A conventional mortgage is a type of home loan that is not insured or guaranteed by a government agency, such as the Federal Housing Administration (FHA) or the Department of Veterans Affairs (VA). This type of mortgage is considered the traditional or standard option for purchasing or refinancing a home.
In a conventional mortgage, the borrower typically makes a down payment of at least 20% of the home's purchase price. This enables the borrower to avoid paying private mortgage insurance (PMI), which is required for borrowers who make a down payment of less than 20%.
Conventional mortgages are offered by banks, credit unions, and other financial institutions, and the terms and conditions of the loan are determined by the lender. These mortgages usually have fixed interest rates, meaning the rate remains the same throughout the life of the loan. However, adjustable-rate mortgages (ARMs) are also available, where the interest rate can fluctuate periodically based on prevailing market conditions.
To qualify for a conventional mortgage, borrowers typically need to have a good credit score, a stable income, and a low debt-to-income ratio. The lender assesses the borrower's financial situation to determine their ability to make monthly mortgage payments.

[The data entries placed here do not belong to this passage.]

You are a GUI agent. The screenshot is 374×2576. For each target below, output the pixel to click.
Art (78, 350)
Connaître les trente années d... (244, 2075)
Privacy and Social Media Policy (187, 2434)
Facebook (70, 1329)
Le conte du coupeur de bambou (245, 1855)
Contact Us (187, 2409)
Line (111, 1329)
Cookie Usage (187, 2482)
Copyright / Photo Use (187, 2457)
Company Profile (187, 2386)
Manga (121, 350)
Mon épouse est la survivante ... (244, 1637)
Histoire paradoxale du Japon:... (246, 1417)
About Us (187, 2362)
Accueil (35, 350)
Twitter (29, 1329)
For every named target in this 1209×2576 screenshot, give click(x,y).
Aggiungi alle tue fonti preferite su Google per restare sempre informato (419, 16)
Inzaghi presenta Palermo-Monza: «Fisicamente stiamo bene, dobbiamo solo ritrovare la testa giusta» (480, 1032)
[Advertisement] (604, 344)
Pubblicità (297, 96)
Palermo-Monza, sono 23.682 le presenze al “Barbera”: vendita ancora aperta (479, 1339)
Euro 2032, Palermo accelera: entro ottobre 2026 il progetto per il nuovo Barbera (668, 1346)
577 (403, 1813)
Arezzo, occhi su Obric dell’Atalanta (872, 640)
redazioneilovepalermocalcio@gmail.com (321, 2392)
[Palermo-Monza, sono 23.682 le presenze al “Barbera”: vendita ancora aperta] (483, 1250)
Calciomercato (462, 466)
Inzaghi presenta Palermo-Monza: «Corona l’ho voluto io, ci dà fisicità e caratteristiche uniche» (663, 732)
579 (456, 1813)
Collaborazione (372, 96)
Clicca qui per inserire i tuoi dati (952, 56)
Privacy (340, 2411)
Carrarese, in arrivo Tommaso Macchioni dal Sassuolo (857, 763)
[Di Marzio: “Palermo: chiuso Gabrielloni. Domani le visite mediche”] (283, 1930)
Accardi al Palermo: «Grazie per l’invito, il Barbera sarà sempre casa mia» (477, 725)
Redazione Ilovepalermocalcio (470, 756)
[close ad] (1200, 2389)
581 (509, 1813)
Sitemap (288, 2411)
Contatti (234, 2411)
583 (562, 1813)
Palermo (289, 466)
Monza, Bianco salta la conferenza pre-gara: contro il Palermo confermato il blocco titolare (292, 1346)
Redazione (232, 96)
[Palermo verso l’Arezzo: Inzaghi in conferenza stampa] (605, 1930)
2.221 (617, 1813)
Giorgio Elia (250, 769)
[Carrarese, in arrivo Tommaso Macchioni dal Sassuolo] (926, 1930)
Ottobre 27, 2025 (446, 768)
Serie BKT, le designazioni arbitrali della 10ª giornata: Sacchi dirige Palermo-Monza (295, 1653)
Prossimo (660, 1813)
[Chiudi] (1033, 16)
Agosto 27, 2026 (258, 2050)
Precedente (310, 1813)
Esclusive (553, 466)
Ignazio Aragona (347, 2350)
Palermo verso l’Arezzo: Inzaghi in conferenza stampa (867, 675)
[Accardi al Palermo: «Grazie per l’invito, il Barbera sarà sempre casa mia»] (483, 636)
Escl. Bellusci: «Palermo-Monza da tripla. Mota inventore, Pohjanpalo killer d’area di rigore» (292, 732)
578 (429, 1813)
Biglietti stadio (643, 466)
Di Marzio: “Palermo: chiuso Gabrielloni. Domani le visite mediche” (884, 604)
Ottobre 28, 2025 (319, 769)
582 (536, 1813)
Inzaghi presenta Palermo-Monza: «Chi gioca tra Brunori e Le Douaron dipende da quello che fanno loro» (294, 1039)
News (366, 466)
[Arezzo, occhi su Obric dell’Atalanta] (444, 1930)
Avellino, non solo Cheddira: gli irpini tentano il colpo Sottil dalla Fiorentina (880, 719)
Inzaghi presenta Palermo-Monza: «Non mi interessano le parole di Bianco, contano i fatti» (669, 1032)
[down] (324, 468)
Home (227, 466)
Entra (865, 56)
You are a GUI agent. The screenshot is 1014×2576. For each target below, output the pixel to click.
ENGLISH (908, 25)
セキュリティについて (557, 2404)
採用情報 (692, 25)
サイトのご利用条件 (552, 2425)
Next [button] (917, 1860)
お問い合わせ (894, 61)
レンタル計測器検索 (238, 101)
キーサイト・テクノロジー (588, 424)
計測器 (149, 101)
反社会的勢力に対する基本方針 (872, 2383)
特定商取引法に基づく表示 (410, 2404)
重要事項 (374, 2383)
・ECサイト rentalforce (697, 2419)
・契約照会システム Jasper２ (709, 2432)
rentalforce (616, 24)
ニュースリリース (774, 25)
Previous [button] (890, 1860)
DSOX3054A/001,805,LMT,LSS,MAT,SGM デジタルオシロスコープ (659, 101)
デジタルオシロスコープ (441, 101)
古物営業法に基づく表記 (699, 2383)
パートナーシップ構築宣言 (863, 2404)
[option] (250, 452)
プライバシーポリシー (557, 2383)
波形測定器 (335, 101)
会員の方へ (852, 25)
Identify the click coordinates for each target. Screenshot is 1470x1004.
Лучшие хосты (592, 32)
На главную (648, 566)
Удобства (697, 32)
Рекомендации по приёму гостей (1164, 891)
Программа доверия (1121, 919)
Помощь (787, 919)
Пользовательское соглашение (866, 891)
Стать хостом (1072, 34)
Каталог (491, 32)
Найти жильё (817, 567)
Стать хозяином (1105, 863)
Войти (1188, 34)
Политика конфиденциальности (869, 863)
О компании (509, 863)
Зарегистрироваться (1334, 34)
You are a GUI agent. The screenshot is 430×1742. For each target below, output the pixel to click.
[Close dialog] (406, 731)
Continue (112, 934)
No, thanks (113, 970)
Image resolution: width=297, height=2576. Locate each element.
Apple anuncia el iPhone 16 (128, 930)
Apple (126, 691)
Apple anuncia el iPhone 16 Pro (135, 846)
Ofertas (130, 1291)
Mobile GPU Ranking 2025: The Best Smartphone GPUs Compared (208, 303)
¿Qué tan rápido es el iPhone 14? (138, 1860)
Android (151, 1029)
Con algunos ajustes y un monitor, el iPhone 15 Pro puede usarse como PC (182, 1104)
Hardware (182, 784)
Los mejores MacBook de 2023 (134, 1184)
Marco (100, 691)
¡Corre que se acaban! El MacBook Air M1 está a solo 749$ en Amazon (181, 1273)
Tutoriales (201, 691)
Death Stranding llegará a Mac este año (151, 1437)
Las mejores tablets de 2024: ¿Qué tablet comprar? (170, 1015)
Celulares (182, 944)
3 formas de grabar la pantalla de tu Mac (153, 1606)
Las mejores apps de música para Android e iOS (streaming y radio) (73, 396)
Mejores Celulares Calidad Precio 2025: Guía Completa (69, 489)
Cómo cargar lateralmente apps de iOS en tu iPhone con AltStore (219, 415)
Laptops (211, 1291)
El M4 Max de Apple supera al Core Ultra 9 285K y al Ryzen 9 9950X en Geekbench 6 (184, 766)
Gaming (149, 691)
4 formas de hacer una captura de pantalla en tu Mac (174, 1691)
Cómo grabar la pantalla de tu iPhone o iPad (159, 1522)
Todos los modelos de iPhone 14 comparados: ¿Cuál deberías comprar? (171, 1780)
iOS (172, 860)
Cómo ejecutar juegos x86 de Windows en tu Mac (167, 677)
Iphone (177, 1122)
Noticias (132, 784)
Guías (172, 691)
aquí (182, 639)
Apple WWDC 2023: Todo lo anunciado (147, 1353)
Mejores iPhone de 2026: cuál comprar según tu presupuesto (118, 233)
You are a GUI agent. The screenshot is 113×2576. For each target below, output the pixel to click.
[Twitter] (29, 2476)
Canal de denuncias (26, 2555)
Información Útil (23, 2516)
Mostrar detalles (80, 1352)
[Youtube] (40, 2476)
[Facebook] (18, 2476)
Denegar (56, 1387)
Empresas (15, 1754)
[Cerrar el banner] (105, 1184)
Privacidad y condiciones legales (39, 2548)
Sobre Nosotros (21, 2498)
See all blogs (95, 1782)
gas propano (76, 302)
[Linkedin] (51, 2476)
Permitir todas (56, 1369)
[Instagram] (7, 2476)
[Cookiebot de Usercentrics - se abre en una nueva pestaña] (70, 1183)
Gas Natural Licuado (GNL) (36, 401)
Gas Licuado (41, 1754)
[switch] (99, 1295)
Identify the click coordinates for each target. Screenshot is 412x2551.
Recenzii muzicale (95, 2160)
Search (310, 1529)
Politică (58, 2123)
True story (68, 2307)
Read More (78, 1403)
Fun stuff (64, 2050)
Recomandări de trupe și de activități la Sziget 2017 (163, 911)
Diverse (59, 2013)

Overall, a conventional mortgage is a mortgage loan that is not backed or insured by the government, providing more control and flexibility to the borrower and being subject to the guidelines and standards set by the lender.
The word "conventional" in the context of a mortgage refers to a type of loan that is not insured or guaranteed by a government agency, such as the Federal Housing Administration (FHA) or the Department of Veterans Affairs (VA). The etymology of "conventional" can be traced back to the Latin word "conventionālis", which means "usual" or "ordinary". It refers to something that is based on or follows established practices, standards, or customs. In the case of a conventional mortgage, it indicates a loan that adheres to traditional lending criteria and is not backed by a government entity.